JON RIVAS / Enviado especial / Carentan
Nadie va a la playa en Normandía. Sopla un viento fresco, cortante casi, que neutraliza los efectos del sol, que sale o no sale, como por capricho. Acaba la etapa en Utah Beach y Cavendish, el líder británico, y un ciclista de cada nacionalidad de los países aliados que participaron en el histórico Día D, además del alemán André Greipel, colocan una rosa amarilla en el monumento a los caídos en la batalla y después se dan la mano para guardar un minuto de silencio. Toca un contrabajo. Es el colofón a la etapa. A la primera etapa.
Un minuto después de la ceremonia se abre la puerta del autobús amarillo chillón del Tinkoff, donde se ha consumido todo el hielo sobre el hombro de Contador. Aparece Alberto, con una camiseta gris y cara de circunstancias. Le apuntan veinte micrófonos a la cara. Disparan. «Soy optimista, pero sé que dolerá. Tengo magulladuras en el lado derecho desde el cuello hasta el tobillo». Sonríe con levedad. «Fue en una rotonda, rectifiqué porque había un bordillo y se fue la rueda delantera. No es la mejor forma de empezar».

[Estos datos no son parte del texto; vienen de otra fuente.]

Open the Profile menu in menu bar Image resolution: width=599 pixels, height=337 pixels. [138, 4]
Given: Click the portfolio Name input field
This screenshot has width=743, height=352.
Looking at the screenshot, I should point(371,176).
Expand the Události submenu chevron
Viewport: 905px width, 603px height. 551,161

Es el Tour. Siempre pasa algo en algún lugar con historia. ¿Quién no se pliega a la fascinación de escribir sobre el Desembarco cuando el Tour pasa por Sainte-Mère-Église? Los periodistas también son humanos, –casi todos–, y cuando el helicóptero del Tour capta la imagen de la iglesia del pueblo, viene a la cabeza el recuerdo de John Steele, el paracaidista estadounidense colgado del campanario cuya peripecia retrató Cornelius Ryan en El día más largo y que se representa en un vitral del templo.
Los ciclistas van a lo suyo, como es lógico, y no se fijan en esos detalles. En carrera, lo suyo es la brocha gorda y no el pincel detallista. Para observar la obra hay que alejarse. A primera vista es imposible ver lo que el pelotón ha querido hacer. Como con el paracaidista del Desembarco. Su visión necesita perspectiva.

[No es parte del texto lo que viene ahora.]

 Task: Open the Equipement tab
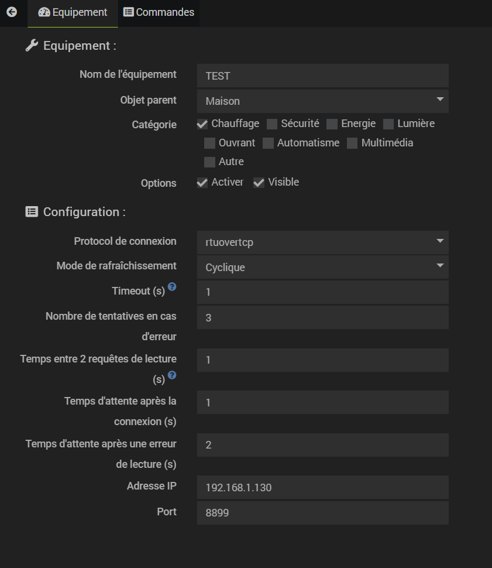[73, 12]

No se sabe, así de primeras, qué pretenden cuando de repente se forma un revuelo en la cabeza y se ve a Nairo Quintana que cabalga y corta el viento caminito de París, hasta que las imágenes captan al público y se observa que sopla el viento con fuerza y que el movimiento en apariencia sin sentido, es sólo la respuesta automática de los ciclistas para no quedarse descolgados si alguien intenta montar un abanico.
El pelotón, que es como una ameba que va tomando formas caprichosas que en realidad no lo son, porque siempre responden a una ilógica lógica, tiende a dividirse cuando aparece una rotonda en la carretera. Unos por la izquierda, otros por la derecha y allá que van todos para juntarse donde la carretera se vuelve a estrechar y unir los destinos de los dos sentidos. Hay rotondas complicadas, que por ese afán de clasificarlo todo, podrían catalogarse como de cinco estrellas, y otras, como la del kilómetro 110, que, como mucho, tendría tres.

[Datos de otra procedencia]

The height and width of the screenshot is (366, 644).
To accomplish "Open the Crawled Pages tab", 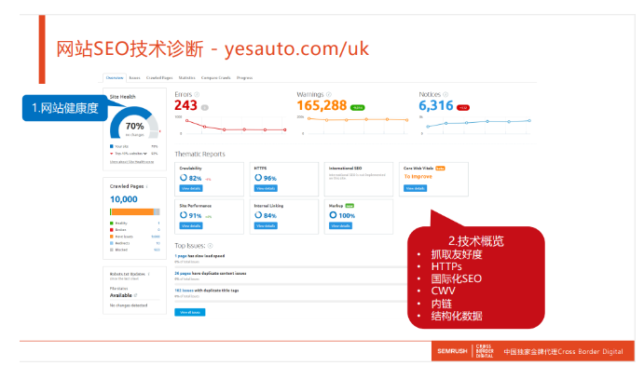I will (x=159, y=77).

Pues allí fue donde Alberto Contador inauguró el capítulo de las desgracias. Resbaló; le cayó encima Luke Rowe, el corredor del Sky y compañero de Froome. Continuó pedaleando, cambió de bici, de zapatillas y siguió hasta la meta con un vendaje de tercera división. Un mal día, un comienzo pésimo. Lo que nadie quiere en un estreno. «A medida que pasen las horas me dolerá más porque se enfriará». Lo asume, se contempla cuando se saca el carnet de ciclista. Ni siquiera podía pensar en meterse a la cama y descansar, porque también es un suplicio.
Para Mark Cavendish sí fue un buen día. No estaba en las quinielas frente a los percherones alemanes. Cayó como un paracaidista, por sorpresa, sobre Utah Beach, la playa del Desembarco, para ganar la etapa y vestirse de amarillo. Después de salvar una caída espectacular a pocos metros de la meta.